On Sat, 29 May 2021 at 18:01, Ville Voutilainen
<ville.voutilainen_at_[hidden]> wrote:
>
> On Sat, 29 May 2021 at 17:36, Yongwei Wu via Std-Discussion
> <std-discussion_at_[hidden]> wrote:
> >
> > I happened to find Alan Griffiths' article ‘C++ Standards - The "swap" Problem"’ (<URL:https://accu.org/journals/overload/9/41/griffiths_466/>), and I did some tests while reading it.
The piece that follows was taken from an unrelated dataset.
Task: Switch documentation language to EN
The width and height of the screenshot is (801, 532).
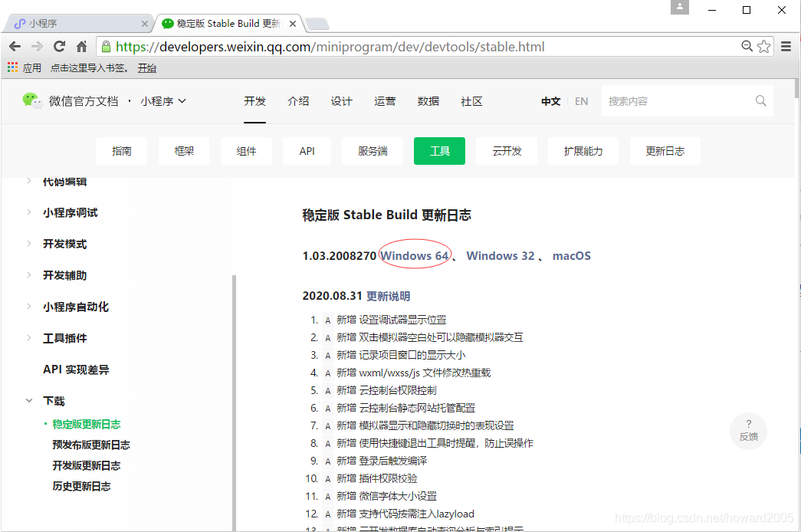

I was happy and surprised to find what he described seemed a non-issue now.
> >
> > I tested with the following code:
> >
> > #include <iostream>
> > #include <utility>
> >
> > namespace Impl {
> >
> > struct A {
> > int value;
> > };
> >
> > void swap(A& x, A& y)
> > {
> > std::cout << "Impl::A::swap\n";
> > std::swap(x, y);
> > }
> >
> > }
> >
> > namespace App {
> >
> > struct Obj {
> > void swap(Obj& rhs);
> > Impl::A a_value;
> > };
> >
> > void Obj::swap(Obj& rhs)
> > {
> > using std::swap; // NB this line
> > swap(a_value, rhs.a_value);
> > }
> >
> > void swap(Obj& lhs, Obj& rhs)
> > {
> > lhs.swap(rhs);
> > }
> >
> > }
> >
> > int main()
> > {
> > App::Obj a, b;
> > swap(a, b);
> > }
> >
> > I have found out that an error will occur without the ‘using std::swap;’ line, but with it ADL will be in effect and find Impl::A::swap.
> >
> > The interesting thing is that I do not need to write `using Impl::swap;`—it seems any using of non-member functions will enable ADL. But I do not know why.
> >
> > I have looked up the C++ standard and the cppreference.com web site, but failed to find the exact paragraph that dictates this behaviour. Anyone here knows which rules in C++ make this possible?
>
> The thing here is that you can write 'using Impl::swap;' instead of
> 'using std::swap;' on the "NB" line and the example still works
> just fine. The problem with not having any using-declaration there is
> that an unqualified call to swap will try to call the member
> function itself, recursively, and lookup will look no further. ADL
> would work fine for any other name without the using-declaration,
> but it won't work for the name swap - unless you bring *any* function
> candidate name into scope. It doesn't need to be the one called,
> it doesn't even need to be viable, and ADL will be used once such a
> second candidate is in scope, so as to disable the
> name lookup shortcut that looks no further than the member function
> itself. See this:
> https://wandbox.org/permlink/qsrmhp1ddzBQgRjR

And for what it's worth, the rule is at
http://eel.is/c++draft/basic.lookup.argdep#1

Let's run through it:

>unqualified lookup ([basic.lookup.unqual]) for the name in the unqualified-id does not find any
>declaration of a class member, or

Lookup doesn't find the member any more, because it finds the
using-declaration and stops. So now ADL
is enabled.

>function declaration inhabiting a block scope, or

..and wasn't disabled because we wrote a using-declaration, not a
block-scope function declaration..

>declaration not of a function or function template

..and since we did declare a function, ADL remains enabled. If I do
using swap = int; in CompletelyUnrelated,
ADL is disabled because the using-declaration declares a non-function.
But as long as it declares a function,
even if non-viable, ADL is enabled, and is not disabled by finding the member.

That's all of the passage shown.